* _What you have to do_
Filter the data for "agent" and copy matching lines.

* _Data for this exercise_
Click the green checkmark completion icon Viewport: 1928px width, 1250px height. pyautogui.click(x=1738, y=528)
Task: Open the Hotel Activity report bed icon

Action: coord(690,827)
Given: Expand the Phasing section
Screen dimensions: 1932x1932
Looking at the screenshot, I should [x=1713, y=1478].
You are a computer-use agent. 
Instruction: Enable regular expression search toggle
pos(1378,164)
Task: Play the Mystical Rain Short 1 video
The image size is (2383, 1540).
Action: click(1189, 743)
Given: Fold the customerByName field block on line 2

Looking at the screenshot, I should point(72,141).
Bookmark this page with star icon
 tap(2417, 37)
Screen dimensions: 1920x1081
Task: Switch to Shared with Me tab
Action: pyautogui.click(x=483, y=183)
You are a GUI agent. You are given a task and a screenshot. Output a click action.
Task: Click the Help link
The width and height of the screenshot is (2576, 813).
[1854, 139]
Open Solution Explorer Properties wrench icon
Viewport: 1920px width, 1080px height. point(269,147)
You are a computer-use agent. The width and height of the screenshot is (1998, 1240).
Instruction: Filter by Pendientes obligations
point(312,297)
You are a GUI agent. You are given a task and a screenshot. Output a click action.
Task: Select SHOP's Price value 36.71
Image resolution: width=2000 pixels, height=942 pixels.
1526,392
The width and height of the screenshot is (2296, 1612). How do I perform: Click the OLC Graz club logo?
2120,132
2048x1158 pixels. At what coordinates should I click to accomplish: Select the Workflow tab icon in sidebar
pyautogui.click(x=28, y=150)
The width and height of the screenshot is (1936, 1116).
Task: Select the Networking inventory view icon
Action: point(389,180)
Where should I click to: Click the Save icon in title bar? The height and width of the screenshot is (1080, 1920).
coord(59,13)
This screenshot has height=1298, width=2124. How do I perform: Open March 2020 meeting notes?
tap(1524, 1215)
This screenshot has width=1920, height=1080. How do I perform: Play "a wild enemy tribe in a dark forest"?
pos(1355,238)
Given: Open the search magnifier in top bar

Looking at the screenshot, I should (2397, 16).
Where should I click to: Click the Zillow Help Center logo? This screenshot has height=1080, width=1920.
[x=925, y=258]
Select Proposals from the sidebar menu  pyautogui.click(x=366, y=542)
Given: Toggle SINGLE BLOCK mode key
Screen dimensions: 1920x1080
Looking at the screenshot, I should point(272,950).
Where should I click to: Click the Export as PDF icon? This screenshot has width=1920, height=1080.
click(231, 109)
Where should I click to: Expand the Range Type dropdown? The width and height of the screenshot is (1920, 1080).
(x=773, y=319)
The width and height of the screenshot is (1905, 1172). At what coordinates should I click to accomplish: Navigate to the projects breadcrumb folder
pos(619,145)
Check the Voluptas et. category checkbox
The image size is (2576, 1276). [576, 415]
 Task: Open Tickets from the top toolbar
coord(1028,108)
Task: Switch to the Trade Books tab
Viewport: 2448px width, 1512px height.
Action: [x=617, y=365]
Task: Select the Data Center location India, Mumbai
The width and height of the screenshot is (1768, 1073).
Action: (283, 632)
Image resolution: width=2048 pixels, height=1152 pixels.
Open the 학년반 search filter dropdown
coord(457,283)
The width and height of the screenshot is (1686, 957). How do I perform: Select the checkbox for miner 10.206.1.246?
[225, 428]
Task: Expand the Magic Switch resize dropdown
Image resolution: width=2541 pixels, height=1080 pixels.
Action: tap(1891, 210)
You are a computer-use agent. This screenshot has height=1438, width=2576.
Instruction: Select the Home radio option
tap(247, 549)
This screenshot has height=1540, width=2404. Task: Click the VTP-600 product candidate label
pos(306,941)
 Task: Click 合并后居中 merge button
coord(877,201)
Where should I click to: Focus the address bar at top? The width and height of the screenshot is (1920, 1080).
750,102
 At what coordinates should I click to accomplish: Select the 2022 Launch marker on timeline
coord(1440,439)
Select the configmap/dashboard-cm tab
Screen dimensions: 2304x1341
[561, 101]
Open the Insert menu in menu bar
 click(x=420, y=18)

* _Response to the exercise_
You are a computer-use agent. 
You are a GUI agent. You are given a task and a screenshot. Output a click action.
You are a computer-use agent. The width and height of the screenshot is (1998, 1240).
You are a GUI agent. You are given a task and a screenshot. Output a click action.
You are a computer-use agent. This screenshot has height=1438, width=2576.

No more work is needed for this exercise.